# Have Your Tried the Nosler AccuBond?



## 147 Grain (Feb 18, 2005)

I love Nosler's AccuBond, which I believe is a one of the best all-around bullets there are to choose from.










For starters, the AccuBond is a Ballistic Efficient round with an aerodynamic BC of .509 - enabling more downrange energy on target.










Example:

When comparing a bullet's energy in a 30-06 versus a 300 Win Mag, if you put a premium 180-gr. Nosler AccuBond bullet in a 30-06 at 2,750 fps MV and compare it to a plain jane Winchester 180-gr. Power Point in a 300 Win Mag at 2,960 fps MV, the 30-06 AccuBond will have an amazing 104 ft. lbs more energy at 300 yards: that's right - 2,005 versus 2,001 (Source: Winchester's 2005 Ammo Catalog, p. 10 - 13).

So you see the 180-gr. AccuBond with a BC of .509 easily makes up for and passes the 210 fps velocity advantage the 180-gr. Power Point had because of its much lower BC of only .349.

In this case, the 30-06 180-gr. AccuBond outperforms a 300 Win Mag 180-gr. Power Point at 300 yards.

Moreover, a Nosler Technician recently reported that in comparison to the Hornady InterBond, the AccuBond not only expands more than the InterBond (providing more shock), it also penetrates more by shedding shrapnel along the way to the point where the slightly smaller bullet actually penetrates more than the larger mushroom on the InterBond.

The AccuBond's design took 4 1/2 years in the making.

I like this bullet because it provides excellent expansion and its unique ability to slowly shed weight enables it to penetrate more than the competition, so you get the best of both worlds.

http://www.nosler.com/accubond.html


----------



## 2eagles (Jun 15, 2005)

I like A-bonds too! They group very well out of my .270 Ruger. Now, I think the cow elk I shot last year probably doesn't like them much. One shot through both lungs at 150 yards and a forty yard dash later, she wound up in my freezer. I might try them on deer if Iowa really has a highpower season this year. Jim


----------



## 147 Grain (Feb 18, 2005)

Note:

As far as penetration with a 180-gr. AccuBond at 2,750 fps MV in a 24" barreled 30-06, Nosler estimates 15" - 19".

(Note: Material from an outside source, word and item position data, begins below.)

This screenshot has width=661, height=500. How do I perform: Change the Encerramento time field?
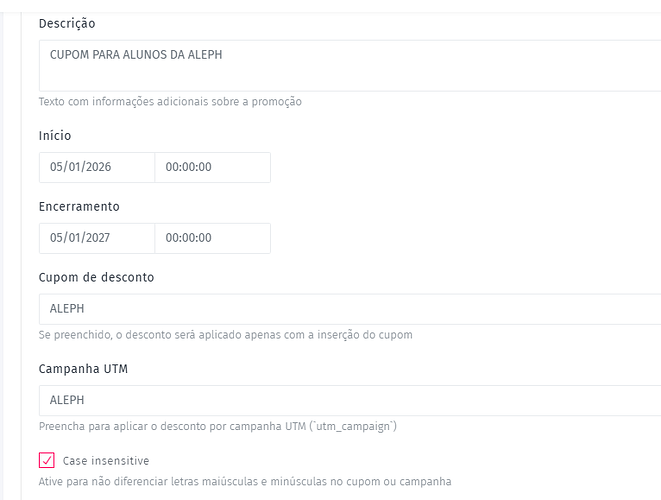point(212,238)
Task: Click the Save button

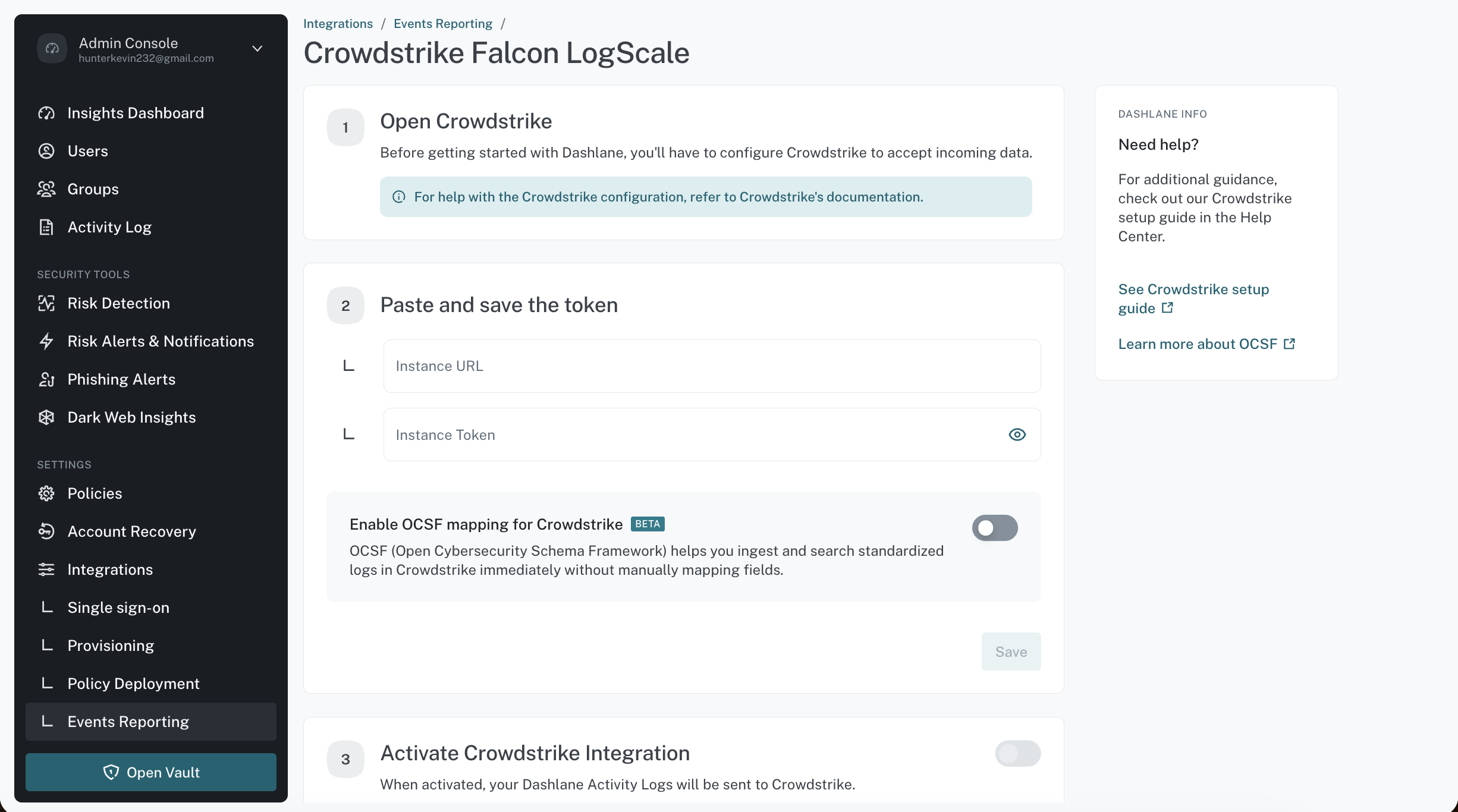Action: tap(1011, 652)
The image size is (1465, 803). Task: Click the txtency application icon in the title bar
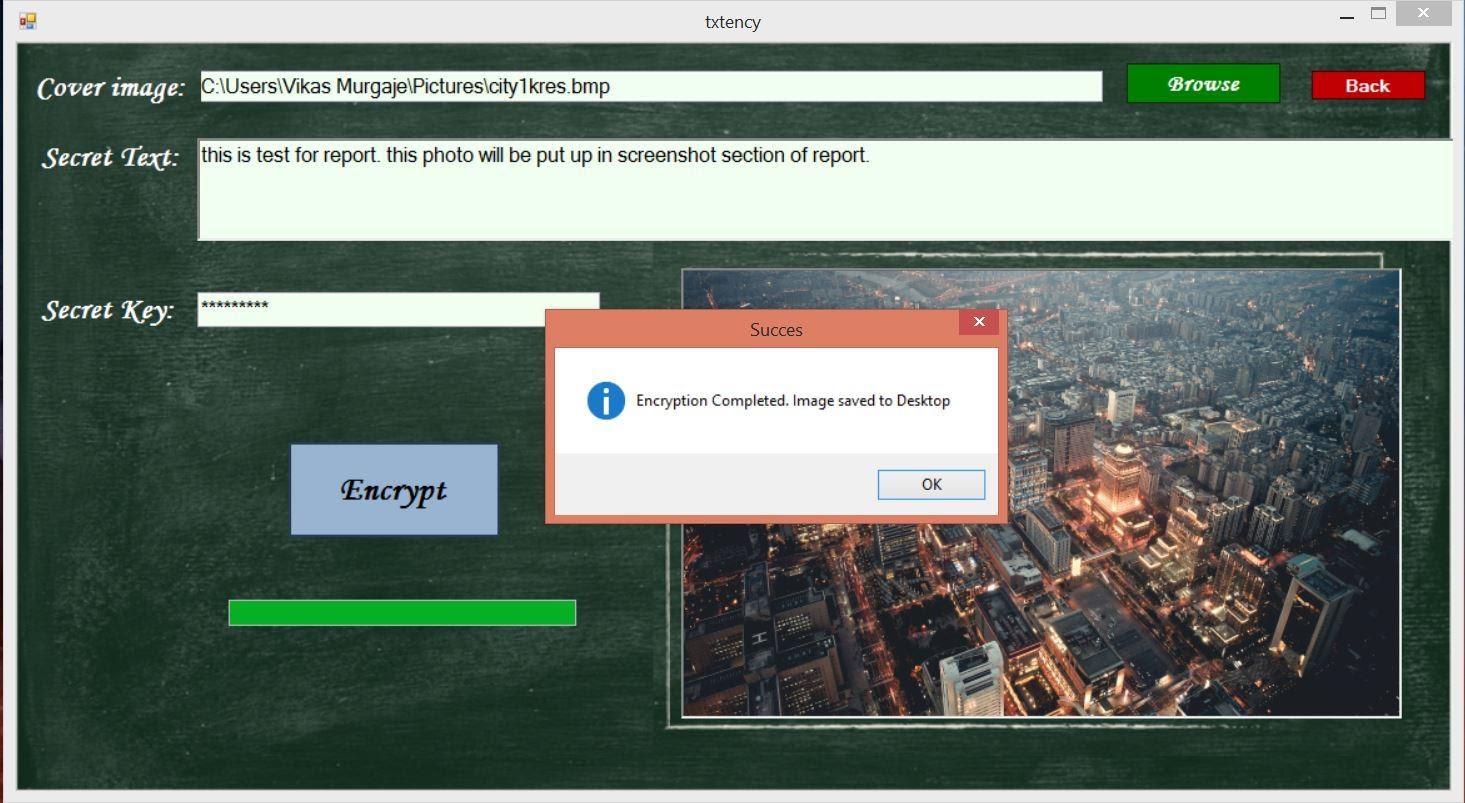tap(28, 20)
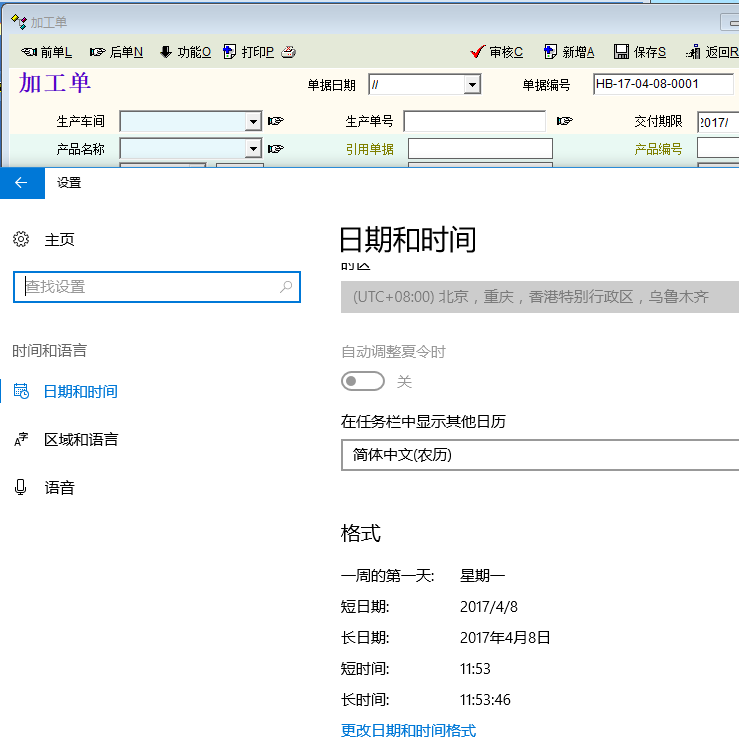Click the 打印 print toolbar button
Screen dimensions: 739x756
tap(249, 52)
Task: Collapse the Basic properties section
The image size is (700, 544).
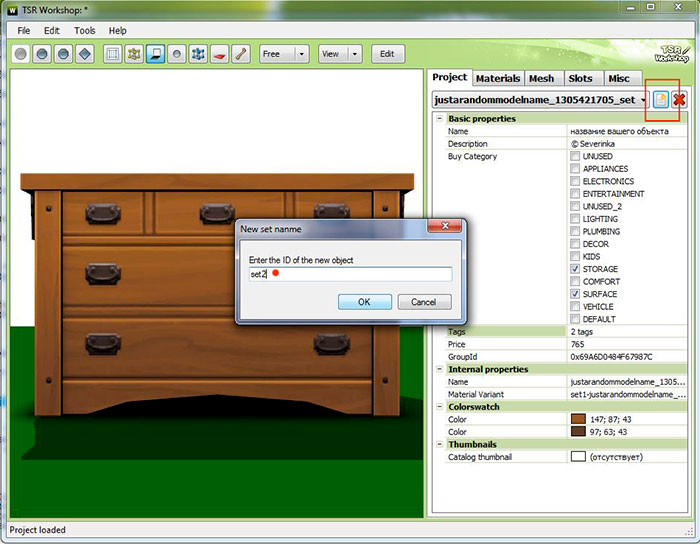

A comparable 180-gr. Solid Base bullet will penetrate about 11"-14".

And a comparable 180-gr. Ballistic Tip at 2,750 fps MV in a 24" barreled 30-06, Nosler estimates 10" - 13".


----------



## ammoman (Dec 19, 2005)

I lovem I just bought 5 boxes cost me $30.00 per boxs
=cost $150.00 plus 6%=$9.00 =$159.00

30-06 180 grain accra bound bullets


----------



## Chuck Smith (Feb 22, 2005)

I love them.....but have not had the opp to kill anything yet. They group well in my 7mm Rem Mag. 200 yards little over 3" group with factory ammo. :sniper:


----------



## Scooter (Nov 4, 2005)

As far as bonded core bullets goes the Accubond from nosler has reatained the amount of wieght out of all newer bonded bulletsbut have also expanded quite violently. I have used tham on paper and found them to be accurate. But for my money I will shoot the Swift Scirocco or the Hornady Interbond. Swift is more exspencive but not by much and I have better luck with Hornady in the past and they are less exspencive. Have shot many deer with the Swift and had all drop and flops thus far.


----------



## mallard (Mar 27, 2002)

When,I was looking at loading the best deer round for my 270 win I tried a lot of them.I had other supposed great bullets either not group well,or blow up on shoulder blades.I went to the accu bond and have had 1/2-3/4" groups,as well as zero failures.I have shot 3 deer through both shoulders leaving an exit wound(you want this for trailing).I will stick with the accu bonds.


----------



## 147 Grain (Feb 18, 2005)

A Nosler Technician recently reported that in comparison to the Hornady InterBond, the AccuBond not only expands more than the InterBond (providing more shock), it also penetrates more by shedding shrapnel along the way to the point where the slightly smaller bullet actually penetrates more than the larger mushroom on the InterBond.


----------



## Scooter (Nov 4, 2005)

Sounds like the techs ot Nosler have come up with some good ones. If it expands more quickly, sheds wieght faster(shrapnal), and ends up a small penatrating projectile that sounds alot like parition advertisements to me. Again for me if a doesn't retain wiehgt and is prone violent expansion then it won't penatrate. I will conceede that we are realy spliting hairs on the difference between the Accubond and Interbond both are topshelf bullets.


----------



## Burly1 (Sep 20, 2003)

The Accubonds are very accurate in my .270 Wby Mag. Much more so than factory loads. No big game yet, but they make prairie dogs jump ten feet in the air! Good shooting, Burl


----------